Advanced computer science behind a simple command
When I wrote recently about the power of cloud computing to enable wholly new types of applications, this is one aspect of what I was talking about. Watson took years of man-hours and millions of dollars to build. Its creators were some of the smartest computer scientists around and, as IBM Senior Vice President Steve Mills pointed out to me recently, it’s comprised of approximately 40 different technologies. Now, anyone who can write some code can theoretically write an application that taps into Watson’s abilities without knowing anything about any of those technologies himself.
IBM stands to make money from the Watson Developers Cloud but the primary goal is to create a large community of developers in the world of cognitive computing — “what we believe is the dominant form of computing in the future,” High said. “We’ve come to the conclusion that this is too big and important to hold to our [ourselves],” he noted.
Indeed, IBM has been trying to grow the community and capabilities of cognitive computing, even beyond what Watson can do around understanding language. The company recently launched a university partnership that focuses on numerous aspects of cognitive computing, including the field of deep learning that is driving significant advances in computer vision and other facets of text analysis and natural language processing. And IBM has for years been mapping brains and working on microchips that mimic the brain’s architecture.
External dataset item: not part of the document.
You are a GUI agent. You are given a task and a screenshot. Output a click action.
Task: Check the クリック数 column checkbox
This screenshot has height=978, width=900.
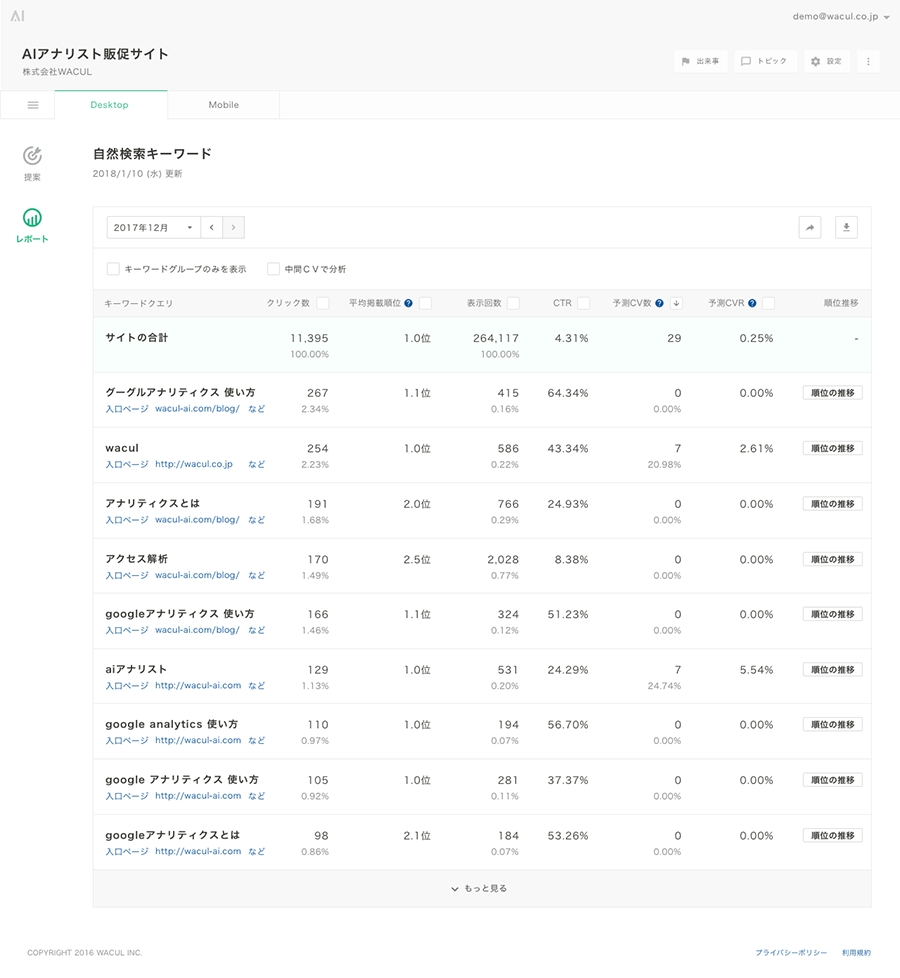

The real beauty of these types of systems is not just in the intelligence of the computers, but also in how they affect the thought processes of people using them, High said. He noted an early Watson user who learned pretty quickly after using Watson that he had been asking the wrong questions of his data all along.
“When you get a very rapid response to our questions, we drive our level of concentration much more deeply,” High explained. “And in concentrating more deeply, we think about things we haven’t thought of before.”
Platforms need apps
Watson has already proven itself in a few professional fields, most notably health care and retail, but its seems logical that a large community of users not constrained by a dearth of talent or budget will be able to think of many novel applications.
Early applications built using the Watson cloud platform (scheduled for 2014 release) include a personal health assistant from TK firm Welltok; a tool from MD Buyline for recommending patient treatments and medical equipment purchases; and an app from Fluid that acts as a personal shopper for visitors to e-commerce sites. Outdoor clothing maker The North Face will be using the latter app on its site, which will provide dynamic text feedback as well as images, reviews and other content based on a customer’s question (e.g., “What do I need for a hiking trip to Zion National Park in January?”)

In order to encourage programmers to take advantage of the platform, IBM is working with venture capital firms — including New Enterprise Associates — to support and fund startups using the Watson API. Right now, though, access is via “controlled invitation,” which means interested developers must apply for access here.
Aside from the computing resources to analyze users’ data and then compute answers when API calls come in, the Watson Developers Cloud also includes an SDK, an app store, a data marketplace (the more data Watson has, the more it can learn) and IBM experts to assist in everything from design to beta testing (for the time being, these services are where the company expects to make money, High acknowledged). Watson will return results of queries along with a confidence score and links to data that weighed heavily on its answer.
All the help is necessary because even though the APIs are designed to be simple, the idea of using something like Watson to power an intelligent app can be daunting — like coming to terms with the fact that a cognitive computing application isn’t programmed as much as it learns and adapts from the data its creator provides.
According to High, “All the things software developers have learned about programming a computer sort of go out the door.”